DATA SHOWN |
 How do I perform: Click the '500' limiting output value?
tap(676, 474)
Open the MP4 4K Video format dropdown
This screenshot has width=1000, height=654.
* * *
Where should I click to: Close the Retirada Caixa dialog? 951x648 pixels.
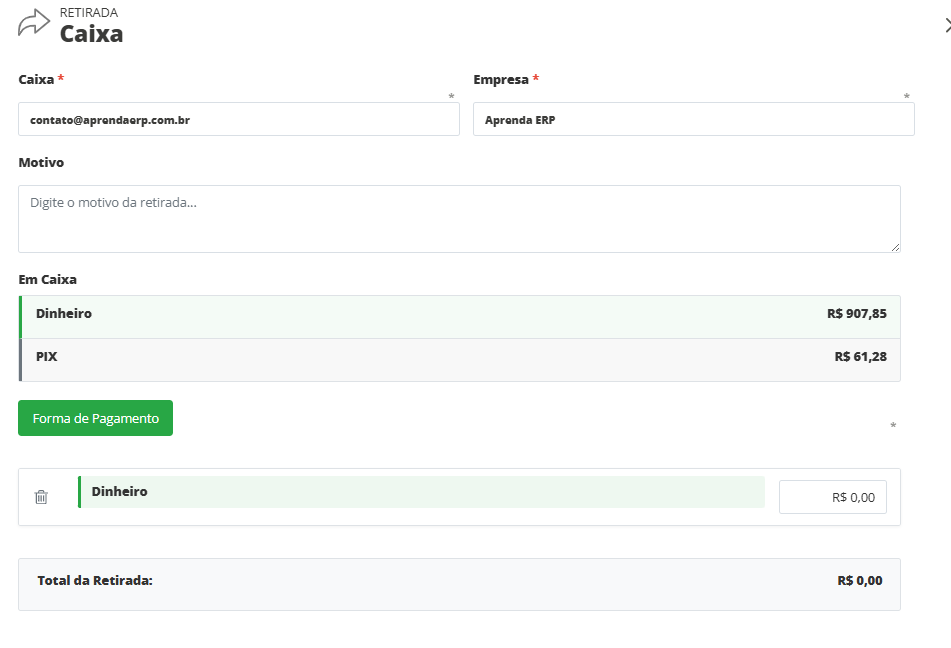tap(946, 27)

PROMPT | Report every line of the records that contains the string "dialog". Case counts.

THE REPLY |
Where should I click to: Close the Retirada Caixa dialog? 951x648 pixels.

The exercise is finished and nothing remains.